◆ What is expected ◆
Copy out the items starting with the line that contains "The image size" and continuing through the line that contains "Action: tap(838, 379)", including both of those lines. Leave the pictures out.

◆ Records for this exercise ◆

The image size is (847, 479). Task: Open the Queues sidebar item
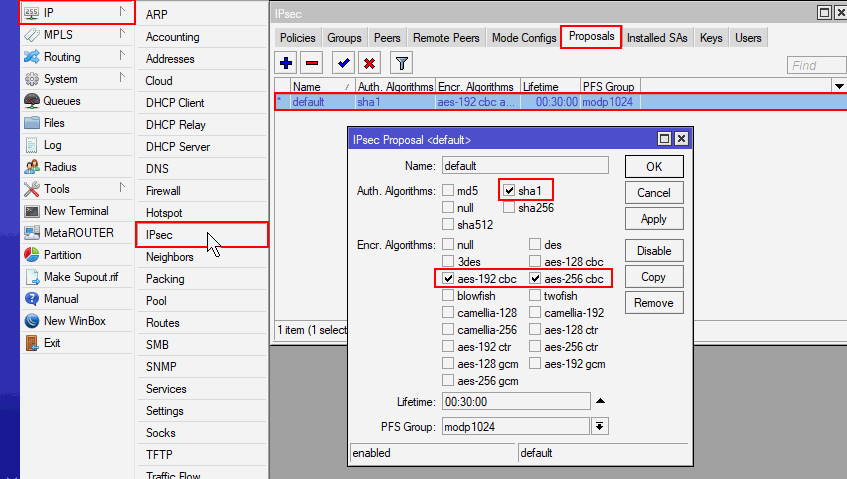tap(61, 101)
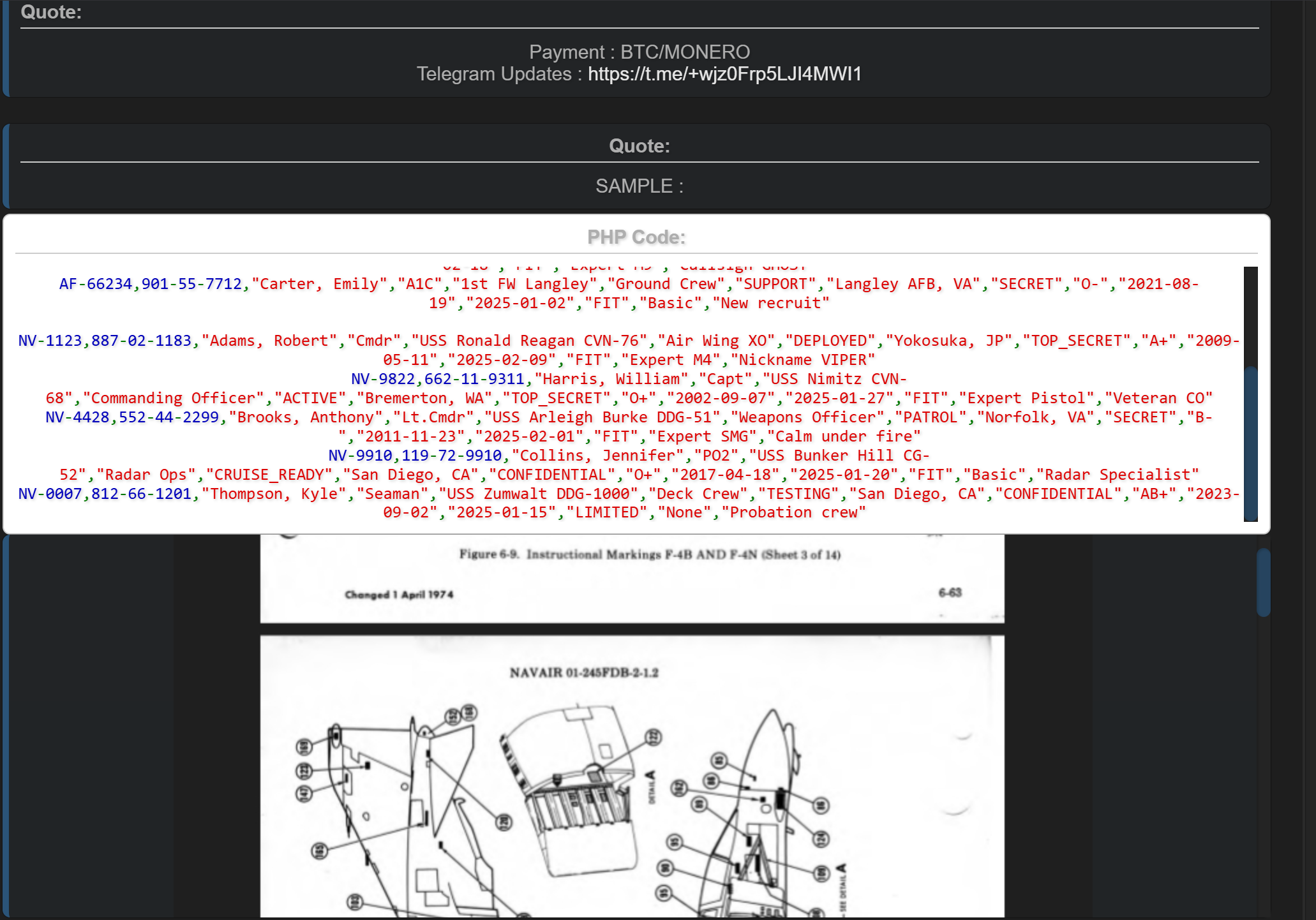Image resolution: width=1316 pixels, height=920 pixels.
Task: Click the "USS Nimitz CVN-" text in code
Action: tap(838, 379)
---
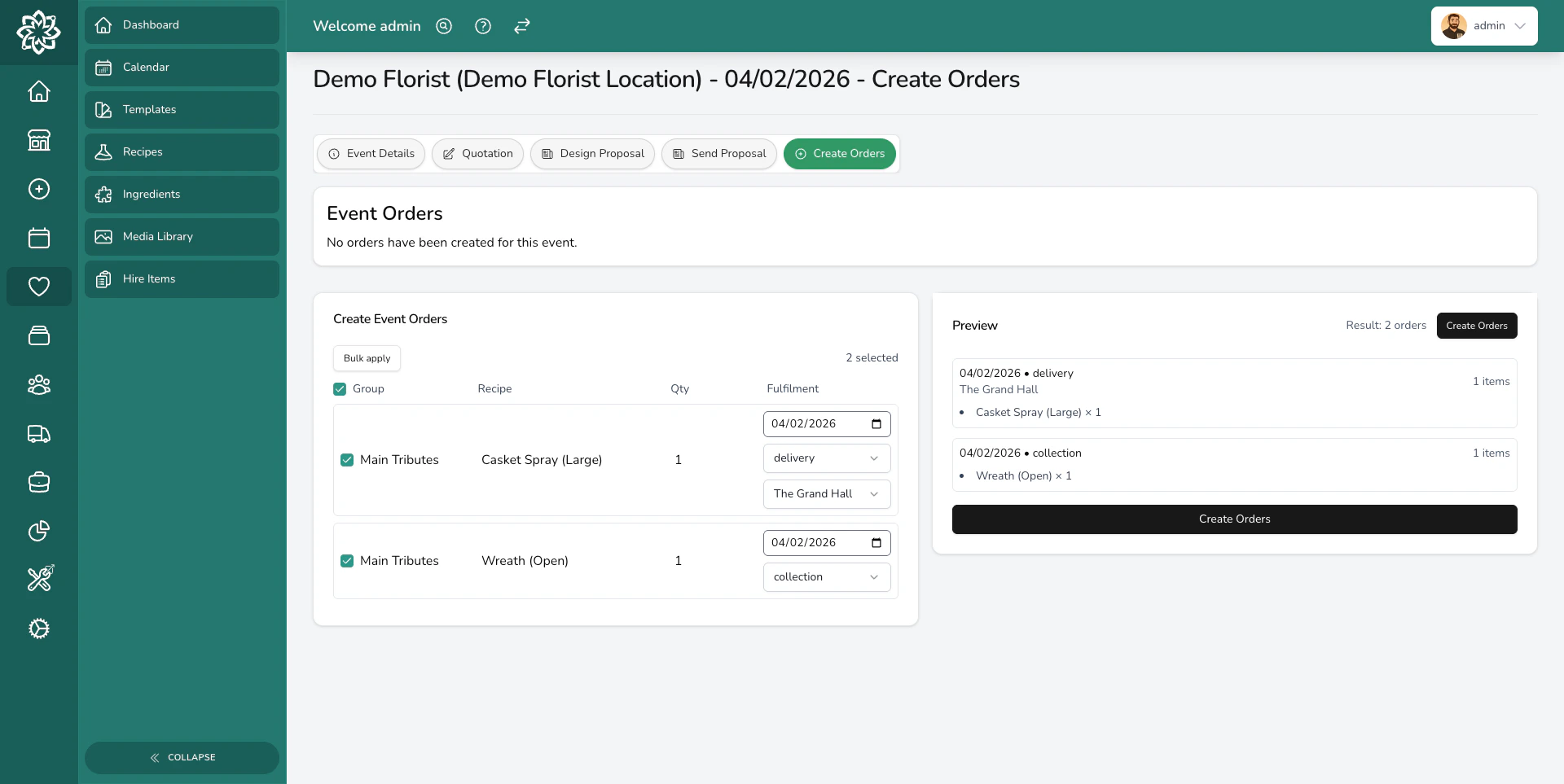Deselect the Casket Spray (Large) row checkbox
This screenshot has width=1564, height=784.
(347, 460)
* * *
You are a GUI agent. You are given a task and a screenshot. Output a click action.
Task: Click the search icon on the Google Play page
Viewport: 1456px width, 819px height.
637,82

◆ Exercise response ◆
The image size is (847, 479). Task: Open the Queues sidebar item
tap(61, 101)
Image resolution: width=1316 pixels, height=920 pixels.
Task: Click the "USS Nimitz CVN-" text in code
Action: tap(838, 379)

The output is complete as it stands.